### Work required
Could you reproduce the full listing below verbatim, keeping every line in its original order and wording?

### Task inputs
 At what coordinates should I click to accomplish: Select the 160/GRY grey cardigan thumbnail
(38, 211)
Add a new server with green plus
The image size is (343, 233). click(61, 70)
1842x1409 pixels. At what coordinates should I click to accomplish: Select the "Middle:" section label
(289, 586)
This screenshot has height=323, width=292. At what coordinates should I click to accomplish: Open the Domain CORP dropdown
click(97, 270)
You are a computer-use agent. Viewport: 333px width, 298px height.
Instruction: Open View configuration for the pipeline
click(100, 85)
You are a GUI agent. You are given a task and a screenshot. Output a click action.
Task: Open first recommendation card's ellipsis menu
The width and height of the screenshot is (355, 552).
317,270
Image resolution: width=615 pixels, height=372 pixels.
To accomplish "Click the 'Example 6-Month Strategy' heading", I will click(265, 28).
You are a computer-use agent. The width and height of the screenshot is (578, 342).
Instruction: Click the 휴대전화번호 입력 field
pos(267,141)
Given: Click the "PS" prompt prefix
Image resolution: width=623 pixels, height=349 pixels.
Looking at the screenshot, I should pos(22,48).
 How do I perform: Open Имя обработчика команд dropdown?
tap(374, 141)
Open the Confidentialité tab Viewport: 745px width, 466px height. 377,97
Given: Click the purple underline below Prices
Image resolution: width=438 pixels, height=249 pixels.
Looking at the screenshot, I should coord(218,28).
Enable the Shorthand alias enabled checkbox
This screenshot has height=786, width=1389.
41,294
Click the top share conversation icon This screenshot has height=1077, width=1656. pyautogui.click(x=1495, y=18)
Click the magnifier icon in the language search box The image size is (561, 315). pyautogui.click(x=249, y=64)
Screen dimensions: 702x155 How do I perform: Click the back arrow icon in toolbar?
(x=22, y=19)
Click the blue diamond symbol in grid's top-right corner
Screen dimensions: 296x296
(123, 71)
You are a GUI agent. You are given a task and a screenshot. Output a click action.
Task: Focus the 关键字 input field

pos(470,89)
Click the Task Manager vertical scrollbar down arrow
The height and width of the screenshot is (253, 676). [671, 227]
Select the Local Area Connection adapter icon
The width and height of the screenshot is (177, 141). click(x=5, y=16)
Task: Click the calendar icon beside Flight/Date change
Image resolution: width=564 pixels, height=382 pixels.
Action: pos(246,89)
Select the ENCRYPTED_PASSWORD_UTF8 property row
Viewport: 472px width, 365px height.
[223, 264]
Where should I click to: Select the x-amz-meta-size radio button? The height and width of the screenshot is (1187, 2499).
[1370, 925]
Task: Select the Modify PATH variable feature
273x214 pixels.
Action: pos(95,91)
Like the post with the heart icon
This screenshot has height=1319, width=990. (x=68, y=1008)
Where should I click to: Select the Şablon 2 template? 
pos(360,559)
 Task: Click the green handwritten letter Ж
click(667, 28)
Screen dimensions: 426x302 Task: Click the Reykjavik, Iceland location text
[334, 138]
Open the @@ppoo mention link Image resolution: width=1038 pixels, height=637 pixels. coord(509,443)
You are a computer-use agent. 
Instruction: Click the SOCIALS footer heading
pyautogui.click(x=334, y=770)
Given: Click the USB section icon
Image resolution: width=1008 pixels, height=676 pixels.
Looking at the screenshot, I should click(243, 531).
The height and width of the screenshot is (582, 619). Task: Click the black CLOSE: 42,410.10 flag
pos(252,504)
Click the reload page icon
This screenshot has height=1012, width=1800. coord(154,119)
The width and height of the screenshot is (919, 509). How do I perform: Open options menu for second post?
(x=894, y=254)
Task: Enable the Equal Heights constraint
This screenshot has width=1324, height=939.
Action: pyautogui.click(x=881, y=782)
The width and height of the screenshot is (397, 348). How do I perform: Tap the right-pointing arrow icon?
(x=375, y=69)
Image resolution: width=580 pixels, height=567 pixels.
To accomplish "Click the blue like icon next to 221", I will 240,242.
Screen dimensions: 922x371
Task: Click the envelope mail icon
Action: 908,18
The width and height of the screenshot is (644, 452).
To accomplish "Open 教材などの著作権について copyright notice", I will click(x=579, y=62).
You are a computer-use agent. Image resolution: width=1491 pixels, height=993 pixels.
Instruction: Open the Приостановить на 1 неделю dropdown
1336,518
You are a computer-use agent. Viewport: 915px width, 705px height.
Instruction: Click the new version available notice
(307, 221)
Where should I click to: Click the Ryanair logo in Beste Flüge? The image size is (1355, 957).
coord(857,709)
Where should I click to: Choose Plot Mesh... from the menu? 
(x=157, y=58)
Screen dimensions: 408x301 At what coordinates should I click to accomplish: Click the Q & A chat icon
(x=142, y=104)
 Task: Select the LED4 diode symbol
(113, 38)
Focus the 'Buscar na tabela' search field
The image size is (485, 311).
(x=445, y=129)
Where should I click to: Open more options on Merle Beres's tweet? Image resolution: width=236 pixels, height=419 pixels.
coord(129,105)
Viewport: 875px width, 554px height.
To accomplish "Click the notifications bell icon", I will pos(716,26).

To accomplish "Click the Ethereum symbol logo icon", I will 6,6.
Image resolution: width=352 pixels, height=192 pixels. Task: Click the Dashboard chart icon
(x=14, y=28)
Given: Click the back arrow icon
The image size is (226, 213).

### Solution to this exercise
 At what coordinates should I click to accomplish: Select the 160/GRY grey cardigan thumbnail
(38, 211)
Add a new server with green plus
The image size is (343, 233). click(61, 70)
1842x1409 pixels. At what coordinates should I click to accomplish: Select the "Middle:" section label
(289, 586)
This screenshot has height=323, width=292. At what coordinates should I click to accomplish: Open the Domain CORP dropdown
click(97, 270)
You are a computer-use agent. Viewport: 333px width, 298px height.
Instruction: Open View configuration for the pipeline
click(100, 85)
You are a GUI agent. You are given a task and a screenshot. Output a click action.
Task: Open first recommendation card's ellipsis menu
The width and height of the screenshot is (355, 552).
317,270
Image resolution: width=615 pixels, height=372 pixels.
To accomplish "Click the 'Example 6-Month Strategy' heading", I will click(265, 28).
You are a computer-use agent. The width and height of the screenshot is (578, 342).
Instruction: Click the 휴대전화번호 입력 field
pos(267,141)
Given: Click the "PS" prompt prefix
Image resolution: width=623 pixels, height=349 pixels.
Looking at the screenshot, I should pos(22,48).
 How do I perform: Open Имя обработчика команд dropdown?
tap(374, 141)
Open the Confidentialité tab Viewport: 745px width, 466px height. 377,97
Given: Click the purple underline below Prices
Image resolution: width=438 pixels, height=249 pixels.
Looking at the screenshot, I should coord(218,28).
Enable the Shorthand alias enabled checkbox
This screenshot has height=786, width=1389.
41,294
Click the top share conversation icon This screenshot has height=1077, width=1656. pyautogui.click(x=1495, y=18)
Click the magnifier icon in the language search box The image size is (561, 315). pyautogui.click(x=249, y=64)
Screen dimensions: 702x155 How do I perform: Click the back arrow icon in toolbar?
(x=22, y=19)
Click the blue diamond symbol in grid's top-right corner
Screen dimensions: 296x296
(123, 71)
You are a GUI agent. You are given a task and a screenshot. Output a click action.
Task: Focus the 关键字 input field

pos(470,89)
Click the Task Manager vertical scrollbar down arrow
The height and width of the screenshot is (253, 676). [671, 227]
Select the Local Area Connection adapter icon
The width and height of the screenshot is (177, 141). click(x=5, y=16)
Task: Click the calendar icon beside Flight/Date change
Image resolution: width=564 pixels, height=382 pixels.
Action: pos(246,89)
Select the ENCRYPTED_PASSWORD_UTF8 property row
Viewport: 472px width, 365px height.
[223, 264]
Where should I click to: Select the x-amz-meta-size radio button? The height and width of the screenshot is (1187, 2499).
[1370, 925]
Task: Select the Modify PATH variable feature
273x214 pixels.
Action: pos(95,91)
Like the post with the heart icon
This screenshot has height=1319, width=990. (x=68, y=1008)
Where should I click to: Select the Şablon 2 template? 
pos(360,559)
 Task: Click the green handwritten letter Ж
click(667, 28)
Screen dimensions: 426x302 Task: Click the Reykjavik, Iceland location text
[334, 138]
Open the @@ppoo mention link Image resolution: width=1038 pixels, height=637 pixels. coord(509,443)
You are a computer-use agent. 
Instruction: Click the SOCIALS footer heading
pyautogui.click(x=334, y=770)
Given: Click the USB section icon
Image resolution: width=1008 pixels, height=676 pixels.
Looking at the screenshot, I should click(243, 531).
The height and width of the screenshot is (582, 619). Task: Click the black CLOSE: 42,410.10 flag
pos(252,504)
Click the reload page icon
This screenshot has height=1012, width=1800. coord(154,119)
The width and height of the screenshot is (919, 509). How do I perform: Open options menu for second post?
(x=894, y=254)
Task: Enable the Equal Heights constraint
This screenshot has width=1324, height=939.
Action: pyautogui.click(x=881, y=782)
The width and height of the screenshot is (397, 348). How do I perform: Tap the right-pointing arrow icon?
(x=375, y=69)
Image resolution: width=580 pixels, height=567 pixels.
To accomplish "Click the blue like icon next to 221", I will 240,242.
Screen dimensions: 922x371
Task: Click the envelope mail icon
Action: 908,18
The width and height of the screenshot is (644, 452).
To accomplish "Open 教材などの著作権について copyright notice", I will click(x=579, y=62).
You are a computer-use agent. Image resolution: width=1491 pixels, height=993 pixels.
Instruction: Open the Приостановить на 1 неделю dropdown
1336,518
You are a computer-use agent. Viewport: 915px width, 705px height.
Instruction: Click the new version available notice
(307, 221)
Where should I click to: Click the Ryanair logo in Beste Flüge? The image size is (1355, 957).
coord(857,709)
Where should I click to: Choose Plot Mesh... from the menu? 
(x=157, y=58)
Screen dimensions: 408x301 At what coordinates should I click to accomplish: Click the Q & A chat icon
(x=142, y=104)
 Task: Select the LED4 diode symbol
(113, 38)
Focus the 'Buscar na tabela' search field
The image size is (485, 311).
(x=445, y=129)
Where should I click to: Open more options on Merle Beres's tweet? Image resolution: width=236 pixels, height=419 pixels.
coord(129,105)
Viewport: 875px width, 554px height.
To accomplish "Click the notifications bell icon", I will pos(716,26).

To accomplish "Click the Ethereum symbol logo icon", I will 6,6.
Image resolution: width=352 pixels, height=192 pixels. Task: Click the Dashboard chart icon
(x=14, y=28)
Given: Click the back arrow icon
The image size is (226, 213).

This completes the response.